О друзья, лишь поэзия прежде, чем вы,
Прежде времени, прежде меня самого,
Прежде первой любви, прежде первой травы,
Прежде первого снега и прежде всего.
Наши души белеют белее, чем снег,
Занимается день у окна моего,
И приходит поэзия прежде, чем свет,
Прежде Свети-Цховели и прежде всего.
Что же, город мой милый, на ласку ты скуп?
Лишь последнего жду я венка твоего,
И уже заклинанья срываются с губ:
Жизнь, и Смерть, и Поэзия - прежде всего.
Галактион Васильевич Табидзе был одним из ведущих грузинских поэтов XX века, оказал огромное влияние на все последующие поколения грузинских поэтов.
С 1908 года учился в Тбилисской духовной семинарии. В том же году начал печататься. В 1914 году опубликовал первый сборник стихов. В 1915-м и в конце 1916 года посещал Москву, где познакомился с А. А. Блоком, В. Я. Брюсовым и К. Д. Бальмонтом. Побывал также в Петрограде. С 1916 года печатался в журнале грузинских символистов «Голубые роги». В 1919 году опубликовал сборник «Артистические стихи». В 1924 году стал одним из создателей журнала «Мнатоби» («Светоч»).
17 марта 1959 года ему принесли для подписи письмо с осуждением творчества Бориса Пастернака.Народный поэт Грузии Галактион Табидзе не смог этого сделать и выбросился из окна в кабинете главного врача Тбилисского «Лечкомбината».

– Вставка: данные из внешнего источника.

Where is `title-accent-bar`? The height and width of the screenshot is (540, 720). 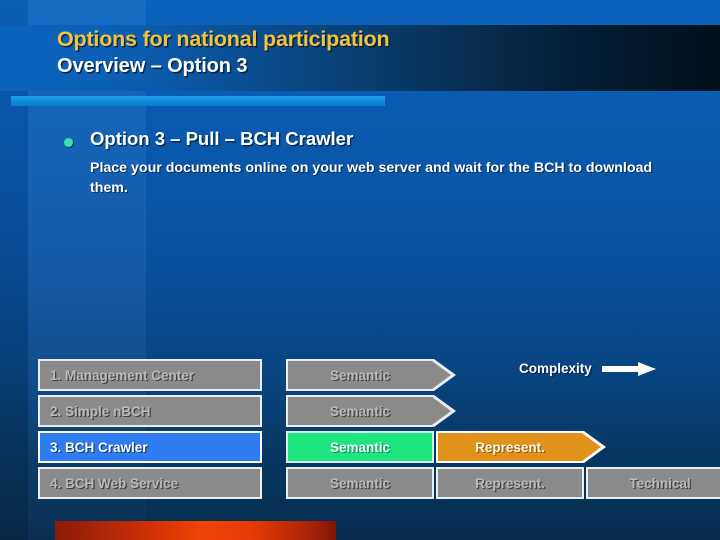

В июне 2000 года Грузинская православная церковь отпустила Галактиону Табидзе грех самоубийства. Галактион Васильевич Табидзе похоронен в Мтацминдском пантеоне.
МЕРИ
Венчалась Мери в ночь дождей,
и в ночь дождей я проклял Мери.
Не мог я отворить дверей,
восставших между мной и ей,
и я поцеловал те двери.
Я знал — там упадают ниц,
колечком палец награждают.
Послушай! Так кольцуют птиц!
Рабынь так рабством утруждают!
Но я забыл твое лицо!
Твой профиль нежный, твой дикарский,
должно быть, темен, как крыльцо
ненастною порой декабрьской?
И ты, должно быть, на виду
толпы заботливой и праздной
проносишь белую фату,
как будто траур безобразный?
Не хорони меня! Я жив!
Я счастлив! Я любим судьбою!
Как запах приторен, как лжив
всех роз твоих… Но бог с тобою.
Не ведал я, что говорю, —
уже рукою обрученной
и головою обреченной
она склонилась к алтарю.
И не было на них суда —
на две руки, летящих мимо…
О, как я молод был тогда.
Как стар теперь.
Я шел средь дыма,
вкруг дома твоего плутал,
во всякой сомневался вере.
Сто лет прошло. И, как платан,
стою теперь.
Кто знает, Мери,
зачем мне показалось вдруг,
что нищий я? — И в эту осень
я обезумел — перстни с рук
я поснимал и кинул оземь?
Зачем «Могильщика» я пел?
Зачем средь луж огромных плавал?
И холод бедственный терпел,
и «Я и ночь» читал и плакал?
А дождик лил всю ночь и лил
все утро, и во мгле опасной
все плакал я, как старый Лир,
как бедный Лир, как Лир прекрасный.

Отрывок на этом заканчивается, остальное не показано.